* Problème posé 1 *
Dans le texte sur la Cendrillon de Pommerat, à quels moments du conte apparaît la vraie mère de la très jeune fille ?
* Problème posé 2 *
Poursuivez le texte consacré à la Cendrillon de Pommerat après sa dernière phrase.

* Document *
━━━

La très belle histoire de la très jeune fille

Il y a les contes pour enfants et les histoires que (se) racontent les grands. Il y a les paroles qu'on dit et celles qu'on entend. Il y a la magie des fées et les mots - les maux - de l'enfance.

Pour sa Cendrillon, Pommerat joue la carte de la figure manquante et place la mère de la très jeune fille, sa vraie mère, au début et à la fin du conte. Au coeur et dans la tête des acteurs de la fable. Imprégnée des dernières paroles captées au chevet de sa mère mourante, Cendrillon se tisse une ligne de conduite où la pensée tient le fil qui évite le gouffre aux défunts. Pour les vivants, Pommerat s'attaque aux préjugés et aux apparences : tendre, humaine et imagée, sa vision enchante et actualise, couve et étire le conte, entre quotidien et poésie, courage et docilité. Enfance et modernité.

━━━

* Jeu d'entrées *
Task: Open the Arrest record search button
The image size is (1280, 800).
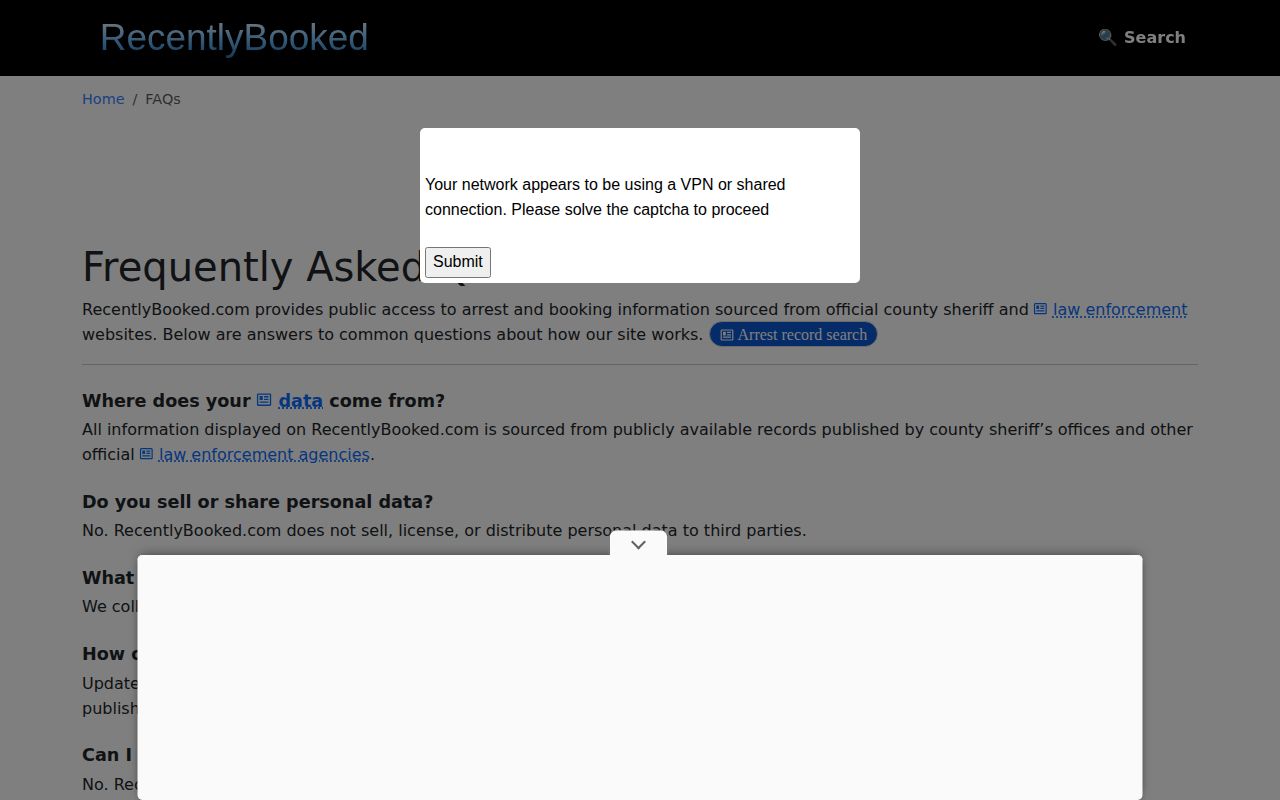Action: [x=793, y=335]
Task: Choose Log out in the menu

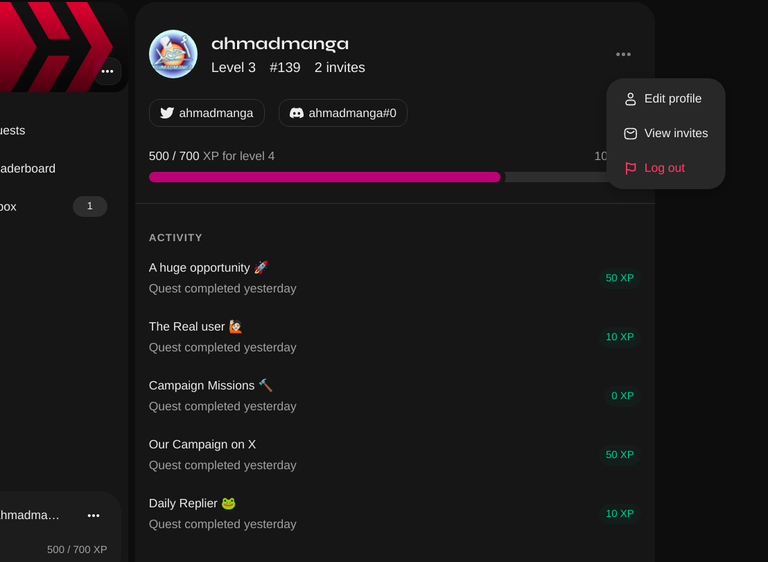Action: coord(666,168)
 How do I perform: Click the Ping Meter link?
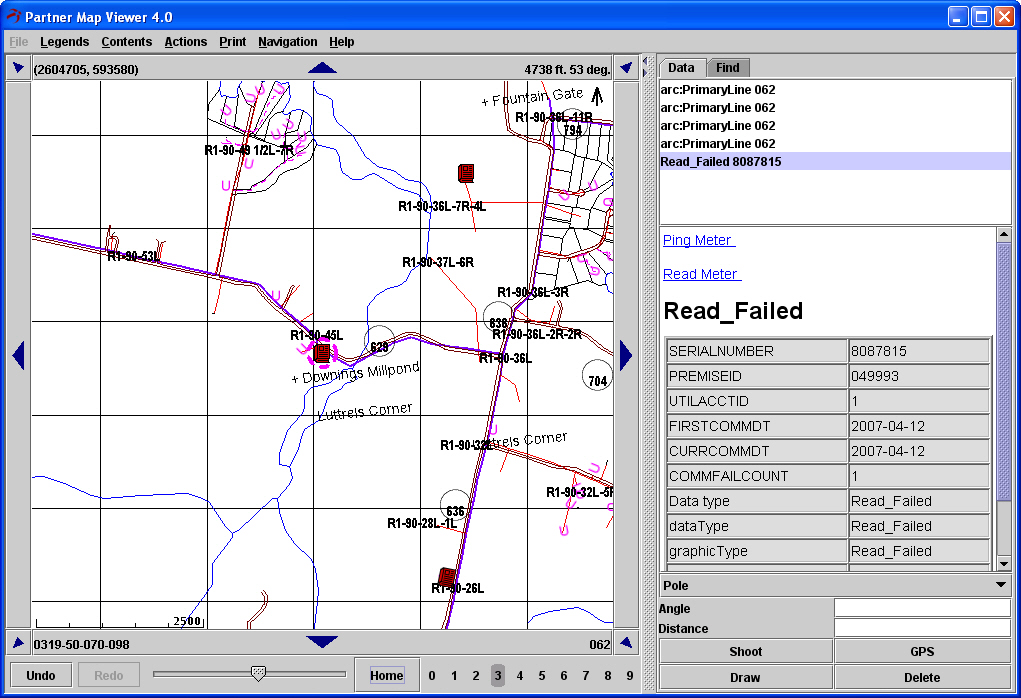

━━━

* Réponse rédigée 1 *
Au début et à la fin du conte.

* Réponse rédigée 2 *
Sur scène tous les arts réunis le sont avec brio, sens et sans effet gratuit : la voix off nous dit l'enfant étranger au monde appelé à être l'artisan de celui de demain, avec ses erreurs et ses tatonnements. Le mime avec ses mains pose des mots dans le ciel, interroge ce qui est vrai, ce qui est faux. Le décor, né de rien, du noir et de l'obscurité après chaque scène, ouvre et plante les lieux du conte comme dans un livre ouvert, un écran souple, jusqu'à cette maison de verre qui piège les oiseaux... Les acteurs - la plupart avec deux rôles et tous parfaits - jonglent et se faufilent entre avers et revers, rêve et réalité, vérité et faux-semblant : et si le bal du roi sortait de l'esprit de la famille recomposée ? La musique - celle des mots de Pommerat à elle seule est un délice - porte celle du conte et du vrai monde où l'écho du récit demeurera toujours. Le chant, la danse...

Spectacle total et captivant, à la scénographie magique et au plateau royal, Cendrillon triomphe chaque soir avec une salle comble et c'est justice. Comme la rencontre de la très jeune fille et du prince qui vécurent... heureux comme on l'est après ce spectacle éblouissant pour les petits comme pour les grands.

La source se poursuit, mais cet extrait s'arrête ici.